BEGIN Task data

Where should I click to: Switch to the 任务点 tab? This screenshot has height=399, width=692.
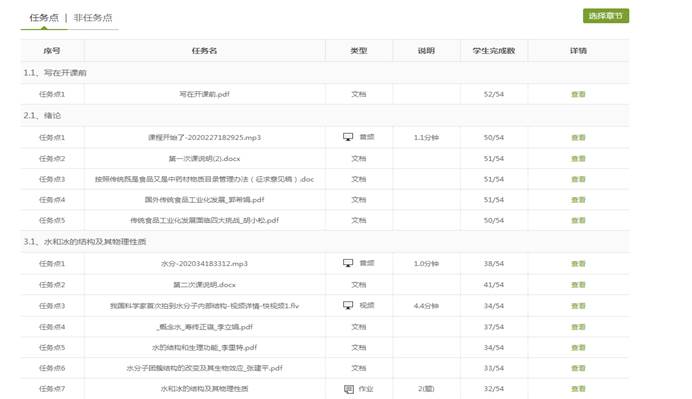pyautogui.click(x=44, y=18)
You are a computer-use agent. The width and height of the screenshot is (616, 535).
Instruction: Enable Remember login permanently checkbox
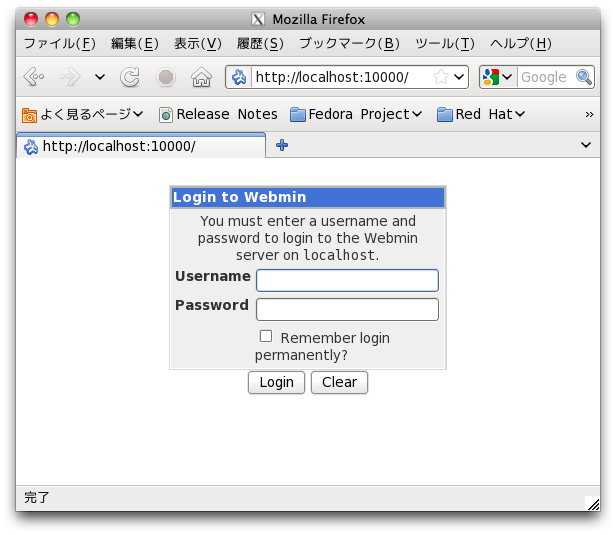(266, 337)
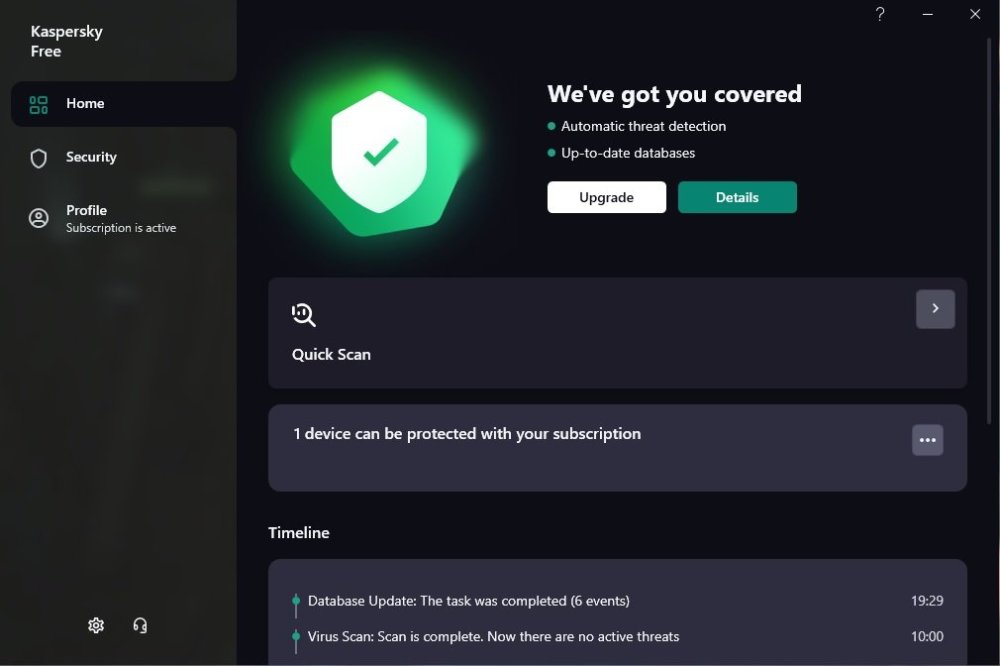Viewport: 1000px width, 666px height.
Task: Click the Home dashboard grid icon
Action: pos(39,104)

END Task data

Repeat the listing word for word. Leave images out.

**Output of the exercise**
Where should I click to: Switch to the 任务点 tab? This screenshot has height=399, width=692.
pyautogui.click(x=44, y=18)
You are a computer-use agent. The width and height of the screenshot is (616, 535).
Instruction: Enable Remember login permanently checkbox
(266, 337)
Viewport: 1000px width, 666px height.
Task: Click the Home dashboard grid icon
Action: pos(39,104)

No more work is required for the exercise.